Water pipe in deep well

Discussion in 'Pumps and Tanks Well Forum & Blog' started by techinstructor, Oct 17, 2011.

  1. techinstructor

    techinstructor New Member

    Messages:
    81
    Location:
    North Carolina
    I need some help in understanding how the water pipe is connected under the well head. Since obviously I can only see what's on top, I'm attaching a picture of that in hopes that someone can tell me what is most likely underneath. (Yes, I know that can vary, but this well was most likely installed using minimum standards.)

    Here's the picture.

    [​IMG]

    I'm hoping to find out what kind of pipe would most likely be used to connect this 1" galvanized elbow to the pump (a 1 hp Myers Predator). The well is 420' deep with a static water level of 40'. I would also like to know if the pump is supported by something or is it just hanging by the pipe. The galvanized fitting in the photo can turn with only hand pressure. Should it be able to more? Should it have been sealed/caulked at the top of the well casing? (There is evidence of some kind of sealant on the PVC end of the elbow, but none on the bottom where the elbow intersects with the top of the casing. Also I can see a small hole in the sealant used around the electrical wires that exit the well. Should this be re-caulked?

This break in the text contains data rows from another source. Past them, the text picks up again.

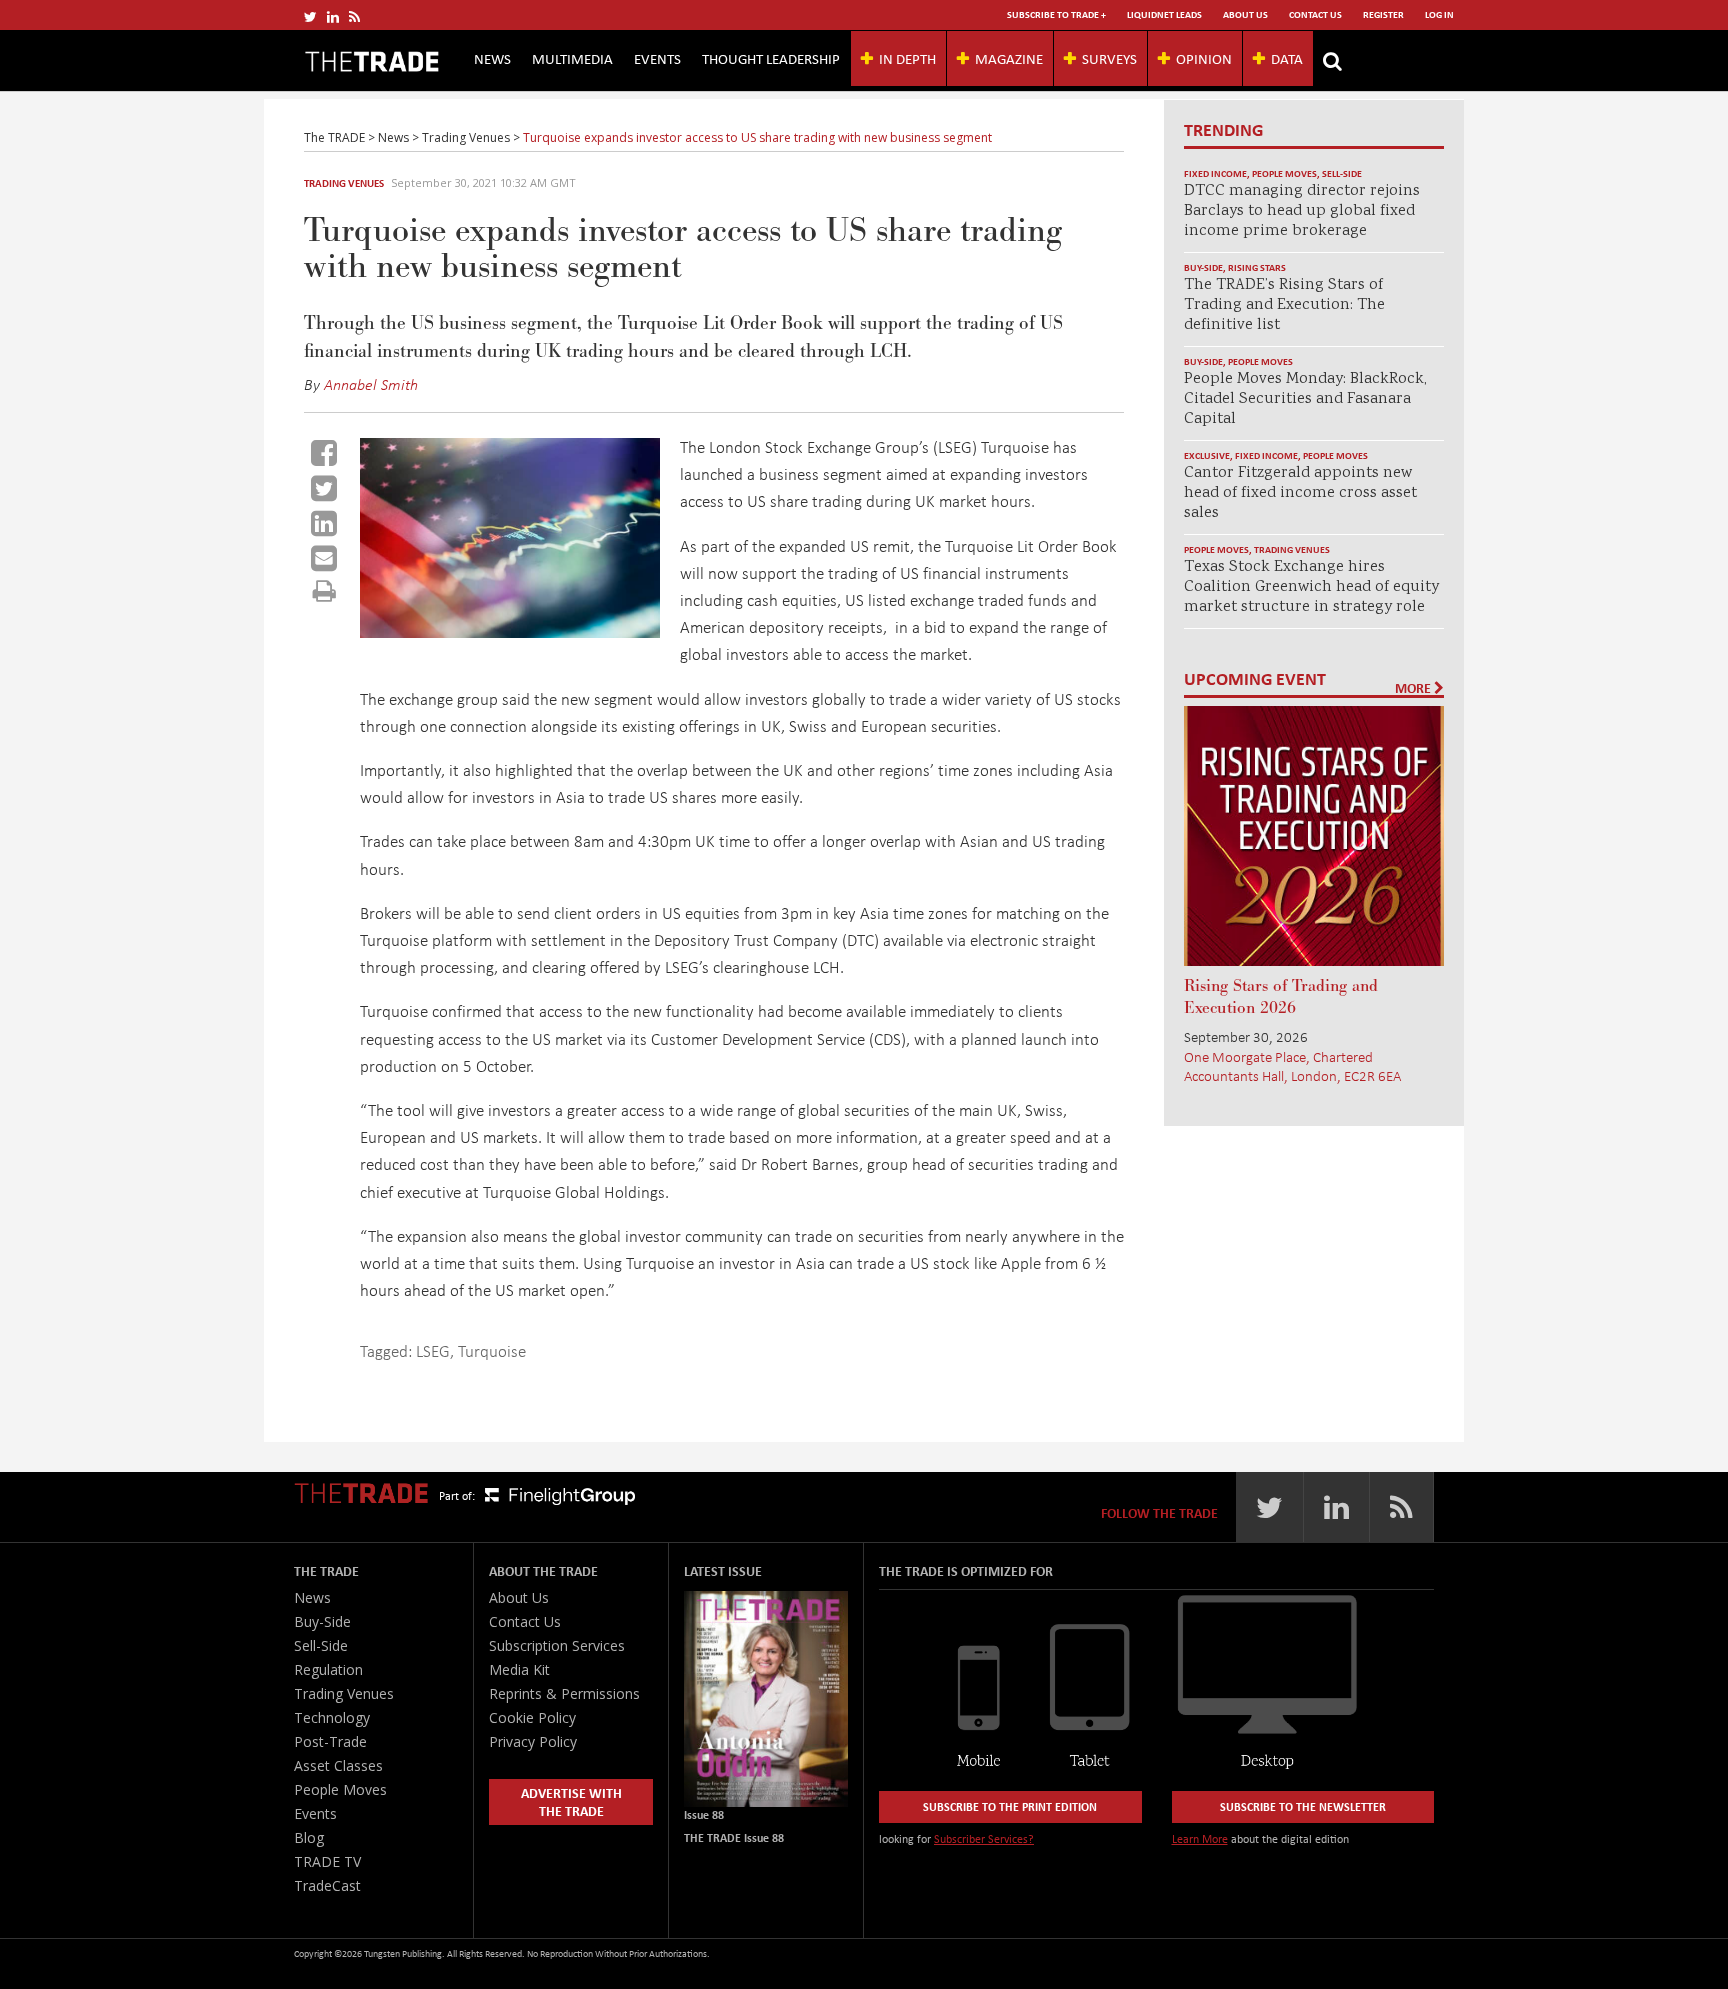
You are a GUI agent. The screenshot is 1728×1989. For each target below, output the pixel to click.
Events (657, 58)
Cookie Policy (532, 1717)
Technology (332, 1717)
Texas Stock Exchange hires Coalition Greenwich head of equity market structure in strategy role (1311, 587)
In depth (907, 58)
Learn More (1200, 1838)
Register (1383, 14)
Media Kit (519, 1669)
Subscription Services (557, 1645)
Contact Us (1315, 14)
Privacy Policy (533, 1741)
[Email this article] (324, 558)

    We've considered rotating the galvanized elbow 90 degrees to make a smoother connection to our water supply line, but we need to know how all of this is put together before we start messing with it. The current set up was done as a temporary measure to allow us access to using the water from the well during construction.
  2. valveman

    valveman Moderator Staff Member

    Messages:
    4,485
    Location:
    Lubbock, Texas
    There is most likely 1" PVC or 1" Galv pipe under that elbow holding up the pump. It is not a problem to rotate any direction you want. Tightening the four bolts squeezes a gasket that seals off the pipe and casing. It won't seal off the wire hole though, that is why there is silicon in there. But the silicon won't stay there either because you don't have a vent. The little 1/2" PVC cap need to be a screened vent pointed down. Otherwise you just blow out the silicon.
  3. LLigetfa

    LLigetfa DIYer, not in the trades

    Messages:
    4,050
    Location:
    NW Ontario, Canada
    Unscrew the plastic cap from the vent and shove down a foot long insulated wire with the end stripped off. Connect one lead of a continuity tester to the wire and the other lead to the elbow. Try to touch the down pipe with the stripped end of the wire. If you have continuity, it is likely a metal drop pipe.
  4. techinstructor

    techinstructor New Member

    Messages:
    81
    Location:
    North Carolina
    Thanks valveman and LLigetfa. This was most helpful. I really appreciate the time you guys give to sharing information with folks like me.

    About that air vent... the pipe that the 1/2" cap is attached to seems to have small horizontal slits running parallel to each other along the side of the pipe. I assumed these were for air to pass through. Do yo think we also need to put screen in the top in lieu of the cap?
  5. valveman

    valveman Moderator Staff Member

    Messages:
    4,485
    Location:
    Lubbock, Texas
    That will work as a screen. But I like the downward facing screens better.